(Required work) Return verbatim every line from the first line of the data below to the line that contains "You are a computer-use", inclusive, and no further.

═══

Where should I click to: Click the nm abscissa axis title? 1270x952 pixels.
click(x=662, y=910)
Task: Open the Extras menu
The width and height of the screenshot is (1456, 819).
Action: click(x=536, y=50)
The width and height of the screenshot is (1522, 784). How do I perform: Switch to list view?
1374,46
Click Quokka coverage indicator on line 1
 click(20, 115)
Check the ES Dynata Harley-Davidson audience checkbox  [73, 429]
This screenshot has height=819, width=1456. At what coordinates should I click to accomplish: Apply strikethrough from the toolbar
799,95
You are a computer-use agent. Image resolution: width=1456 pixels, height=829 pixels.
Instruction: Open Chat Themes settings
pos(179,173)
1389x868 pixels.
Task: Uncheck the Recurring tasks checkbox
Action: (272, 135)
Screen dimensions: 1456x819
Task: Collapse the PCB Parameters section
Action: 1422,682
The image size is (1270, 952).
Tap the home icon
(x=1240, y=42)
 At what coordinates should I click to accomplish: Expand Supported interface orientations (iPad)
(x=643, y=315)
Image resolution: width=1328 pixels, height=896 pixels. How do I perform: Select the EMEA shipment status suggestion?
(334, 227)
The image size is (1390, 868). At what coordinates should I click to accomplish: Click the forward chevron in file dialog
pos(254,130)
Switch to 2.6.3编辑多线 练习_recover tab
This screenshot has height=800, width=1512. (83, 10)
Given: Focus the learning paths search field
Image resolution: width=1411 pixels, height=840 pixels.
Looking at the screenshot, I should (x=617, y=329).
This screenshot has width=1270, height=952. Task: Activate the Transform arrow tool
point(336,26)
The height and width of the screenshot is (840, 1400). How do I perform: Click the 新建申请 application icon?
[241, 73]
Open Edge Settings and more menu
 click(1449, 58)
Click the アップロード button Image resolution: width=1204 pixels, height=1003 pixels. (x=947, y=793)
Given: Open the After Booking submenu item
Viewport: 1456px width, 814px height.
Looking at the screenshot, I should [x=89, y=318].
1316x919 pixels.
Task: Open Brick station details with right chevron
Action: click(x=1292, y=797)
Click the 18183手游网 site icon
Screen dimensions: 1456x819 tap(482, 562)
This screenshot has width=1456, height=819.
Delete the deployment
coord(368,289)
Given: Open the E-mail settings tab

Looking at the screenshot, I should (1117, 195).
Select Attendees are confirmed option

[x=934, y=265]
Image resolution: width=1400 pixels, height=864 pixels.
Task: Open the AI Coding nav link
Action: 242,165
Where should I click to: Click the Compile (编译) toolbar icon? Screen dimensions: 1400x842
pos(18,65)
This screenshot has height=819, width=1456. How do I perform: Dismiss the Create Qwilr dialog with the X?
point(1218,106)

═══

(Your solution)
Where should I click to: Click the nm abscissa axis title? 1270x952 pixels.
click(x=662, y=910)
Task: Open the Extras menu
The width and height of the screenshot is (1456, 819).
Action: click(x=536, y=50)
The width and height of the screenshot is (1522, 784). How do I perform: Switch to list view?
1374,46
Click Quokka coverage indicator on line 1
 click(20, 115)
Check the ES Dynata Harley-Davidson audience checkbox  [73, 429]
This screenshot has height=819, width=1456. At what coordinates should I click to accomplish: Apply strikethrough from the toolbar
799,95
You are a computer-use agent. Image resolution: width=1456 pixels, height=829 pixels.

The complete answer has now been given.